### TASK INPUT

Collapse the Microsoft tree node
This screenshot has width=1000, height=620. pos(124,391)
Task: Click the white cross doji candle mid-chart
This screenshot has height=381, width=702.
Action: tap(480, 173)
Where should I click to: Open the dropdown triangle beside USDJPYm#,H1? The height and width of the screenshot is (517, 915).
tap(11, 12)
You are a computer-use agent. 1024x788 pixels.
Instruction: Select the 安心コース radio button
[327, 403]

---

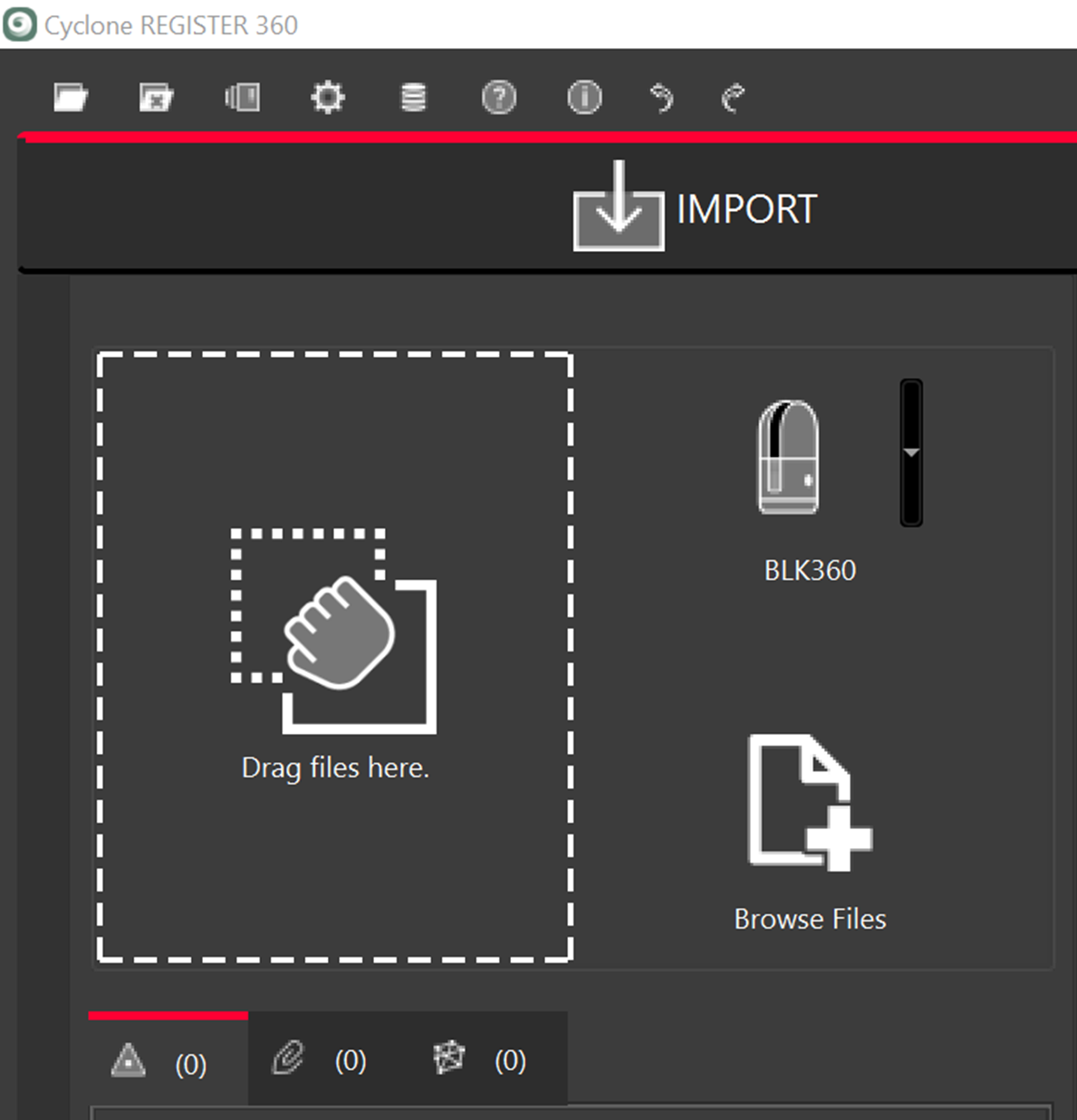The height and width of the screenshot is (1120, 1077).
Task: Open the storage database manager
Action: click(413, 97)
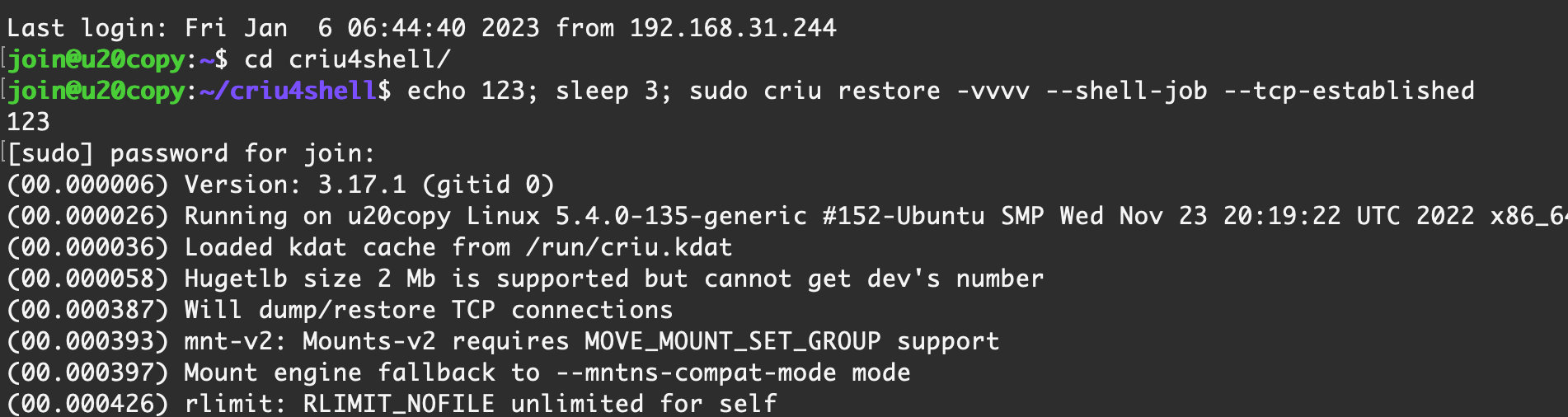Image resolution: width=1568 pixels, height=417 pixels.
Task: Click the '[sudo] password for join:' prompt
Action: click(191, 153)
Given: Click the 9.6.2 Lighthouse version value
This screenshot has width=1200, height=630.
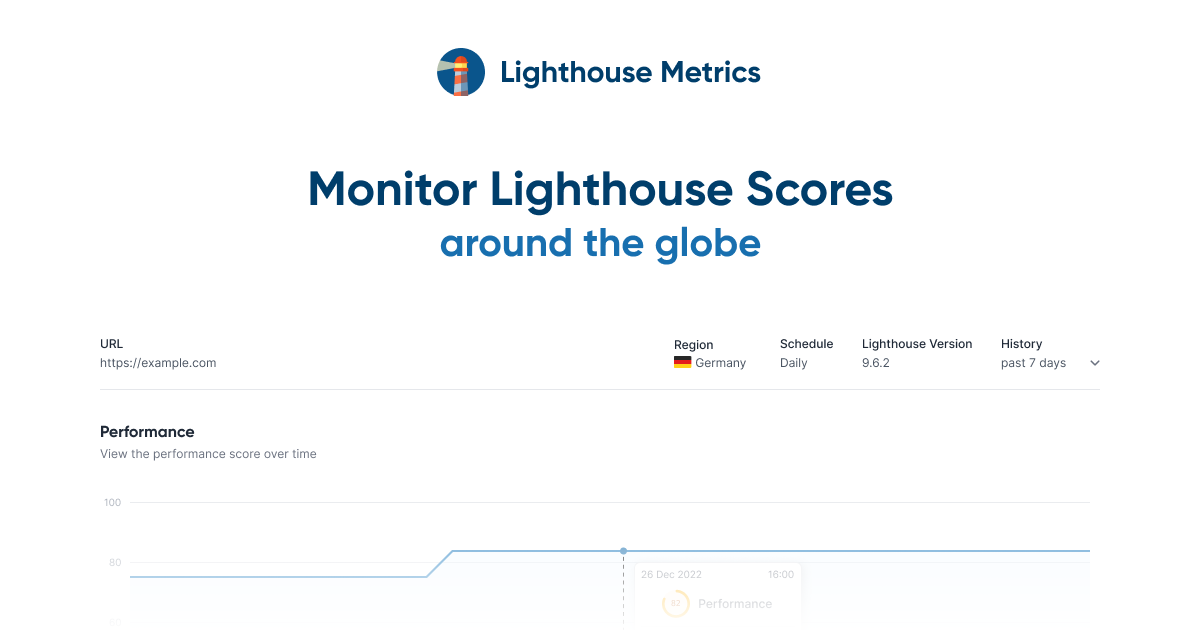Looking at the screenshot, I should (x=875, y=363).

### EXERCISE DESCRIPTION
Copy verbatim, from the listing above, each line from the one containing "Task: Click the white" down to the one containing "You are a computer-use", inclusive.

### THE ANSWER
Task: Click the white cross doji candle mid-chart
This screenshot has height=381, width=702.
Action: tap(480, 173)
Where should I click to: Open the dropdown triangle beside USDJPYm#,H1? The height and width of the screenshot is (517, 915).
tap(11, 12)
You are a computer-use agent. 1024x788 pixels.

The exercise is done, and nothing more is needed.